I have to wonder what goes on in the minds of people. As I see the legislature of the state in which I was born continue to steamroll discrimination into the constitution, I wonder what is it about two people who, simply, love differently, that incites so much hate.
It seems to me that the real reason for all the hate is that it benefits the leaders of the hate groups. In the churches, same-sex love is something that the leaders of the churches can use to shake more money from their flock. Republicans use the issue to get more votes.
Daddy Cheney threw his own daughter under the bus to get votes for his party, after all. (Although she will certainly be able to buy most the protections she needs anyway.)
But what I find completely baffling is how more people don't seem to know that the only reason their pastors, or their politicians, care at all about this "hot" issue is to get something from them (their money or their vote).
Many people in Indiana will vote against their own best interests, for one single issue. Many will not read all of the commentary about the potentially devastating impact that this constitutional amendment will have on domestic violence laws.

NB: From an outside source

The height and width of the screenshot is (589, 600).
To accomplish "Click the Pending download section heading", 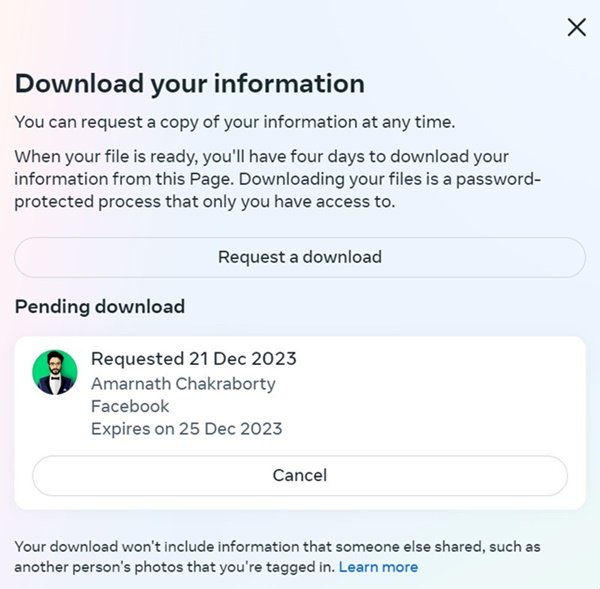I will [100, 307].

The governor is already trying to combat what is sure to be a brain drain by bribing college grads to stay a little longer in the state, but the far-reaching and long-term impacts of statewide discrimination can only be seen with time.
I am a contributor to Pam's House Blend, where I discussed the senate vote today. One of the readers (already a victim of Tennessee's constitutionally-bound discrimination against her) made a sad comment about going to visit her partner's family in Indiana, and though they have always been nice, having to wonder when they go next Christmas, sitting around at the various gatherings and parties, who might have voted for them to be second-class citizens in the Hoosier state.
As a resident of New York, where our newly-elected Governor just tripled the budget for the LGBT community, the dichotomy between one state and another is, to put it simply, rather huge.